21 Mar 2012

A budget for the rich?

In the weeks before the budget, the debate focused on one issue. If the government cut the 50p tax rate, as they had threatened, would the budget end up being dismissed as a giveaway for the rich?

In the end, George Osborne did announce an end to the 50p income tax rate, but argued that the budget was in fact tough on the super rich because he would hit them with other taxes.

“Thanks to the other new taxes on the rich I’ve announced today, we’ll be getting five times more money each and every year from the wealthiest in our society,” he told the House of Commons.

“So the richest pay more. The economy benefits. Britain is competitive again.”

His calculation, endorsed by the government’s independent watchdog, the Office for Budget Responsibility (OBR), was that reducing the 50p tax rate to 45p would only cost the exchequer £100m a year, and that other taxes aimed at the super rich would raise five times that.

Those taxes take three forms. There’s an increase on the stamp duty on the sale of houses worth more than £2m, to 7 per cent. £2m houses bought through offshore companies will attract a punitive rate of 15 per cent.

And from 2014-15, he expects to receive £490m from a crackdown on a series of highly abusive tax loopholes which are listed in the budget as “unlimited tax relief”.

These are essentially complex schemes marketed aggressively by small tax firms, which seek to exploit the tax breaks made available to industries such as films to encourage domestic productions.

Add these up, and it turns out George Osborne is being modest. His extra taxes on the rich will raise more than seven times the cost of scrapping the 50p in 2014-15.

Gains from cracking down on evasion are notoriously difficult to realise, but the tax expert Stephen Herring, a partner at BDO, estimates successfully closing “unlimited tax relief” loopholes could easily raise half a billion pounds.

It is the other side of the equation that is more doubtful. “I am surprised about that estimate. It’s radically reduces from the estimate that HMRC made at the time of the autumn statement and last year’s budget. And I want to know a little bit more about it than just being told that the OBR has approved it.”

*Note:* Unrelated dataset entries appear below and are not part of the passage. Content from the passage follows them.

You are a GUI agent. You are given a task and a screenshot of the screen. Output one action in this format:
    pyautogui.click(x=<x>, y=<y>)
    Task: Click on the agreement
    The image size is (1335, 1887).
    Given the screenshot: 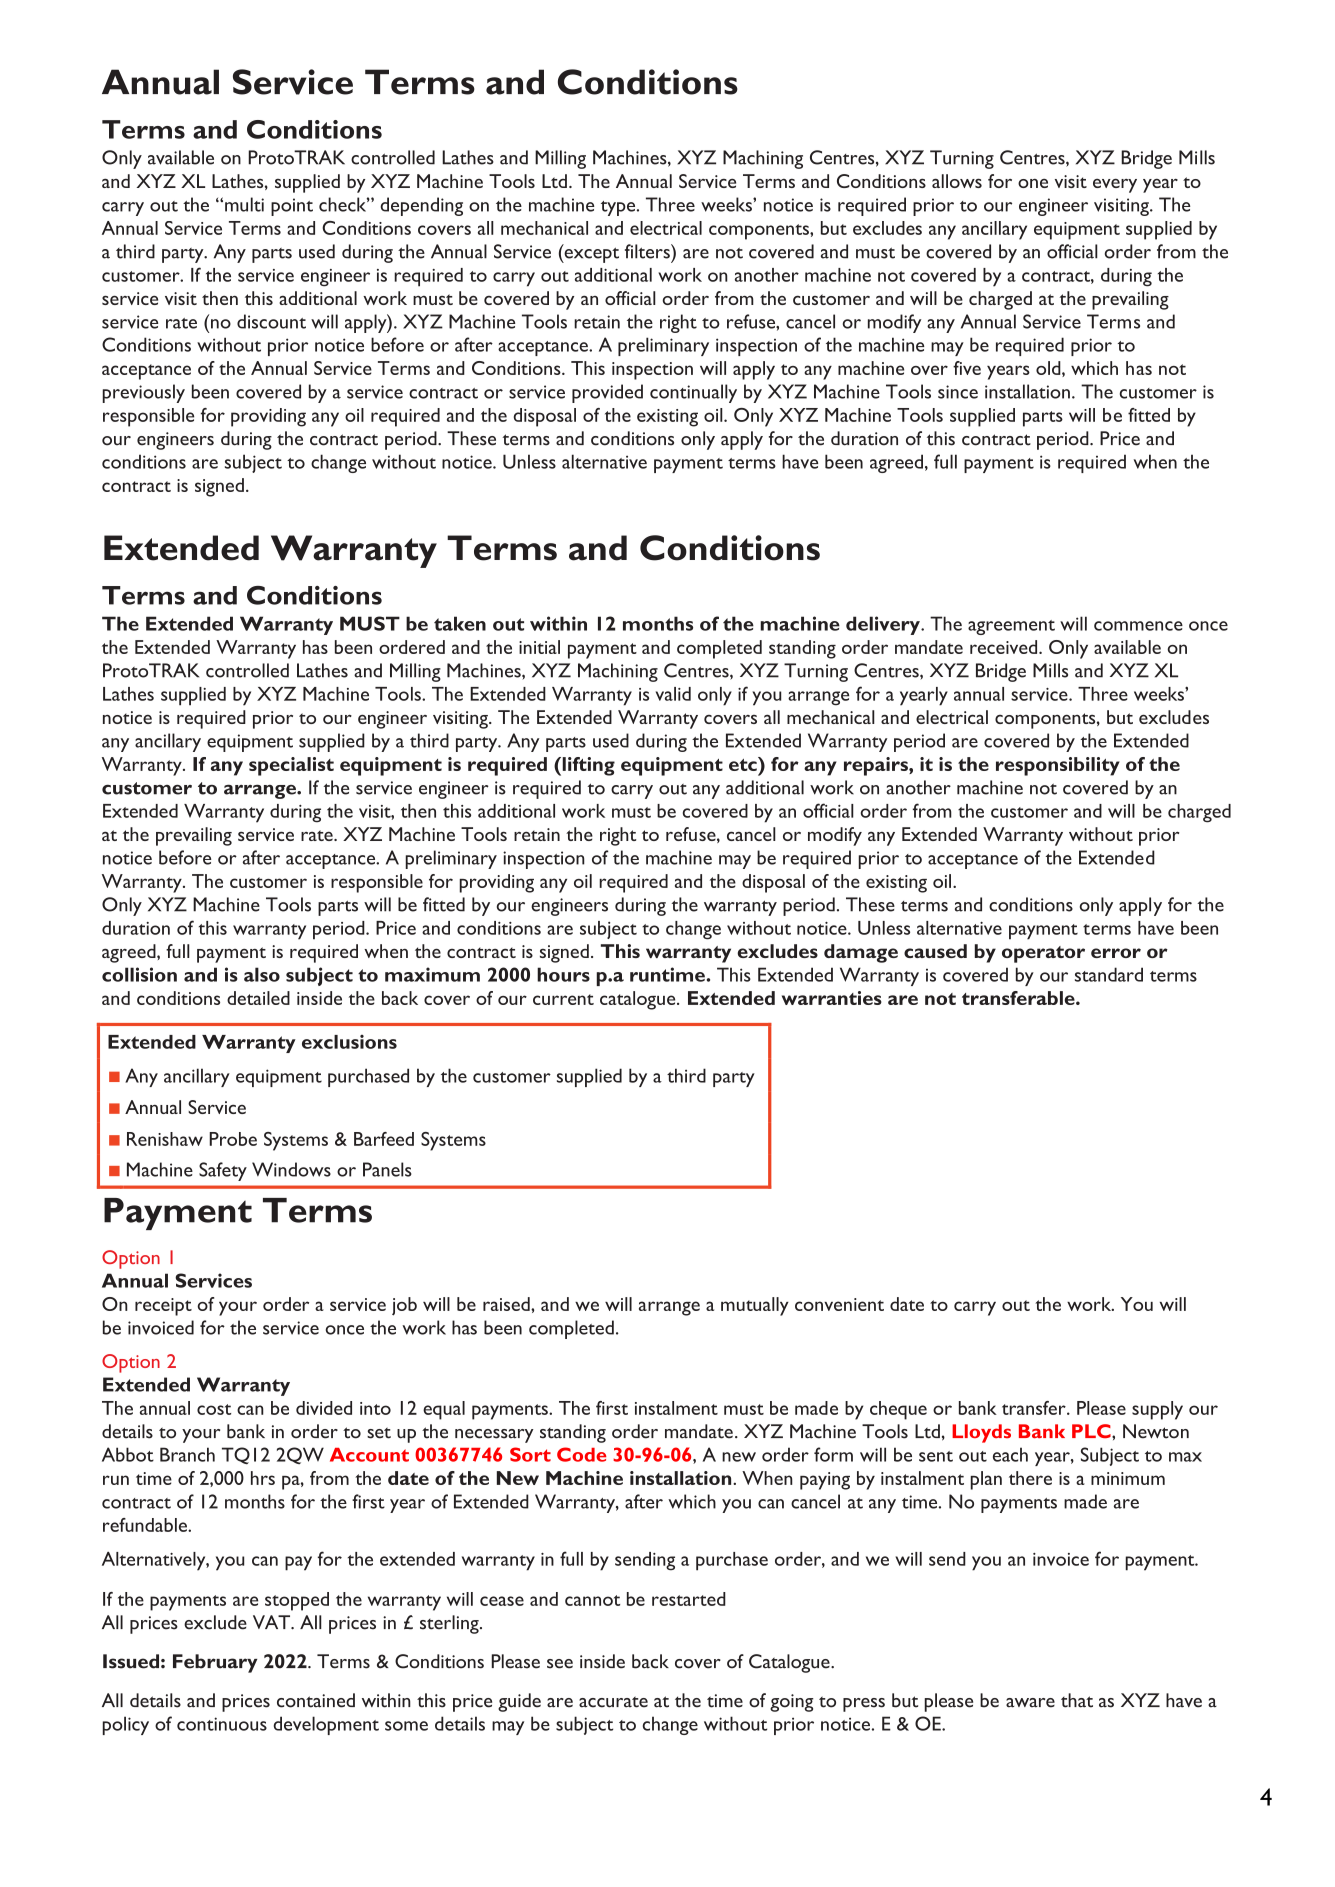 What is the action you would take?
    pyautogui.click(x=1011, y=627)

Robert Chote, the head of the OBR, admitted that the number was “by no means unarguable.”

However, the budget will certainly leave a large number of high earners better off. The increases in stamp duty only apply to a minority of 50p tax rate payers, though it hits them very hard. And the crack down on unlimited tax relief abuse only hits those who take advantage of it, which is also a minority.

It may not be a budget for the rich, but this combination of tax measures will leave a large number of higher earners better off, even if Osborne’s claim is correct that the super-wealthy as a group end up paying more.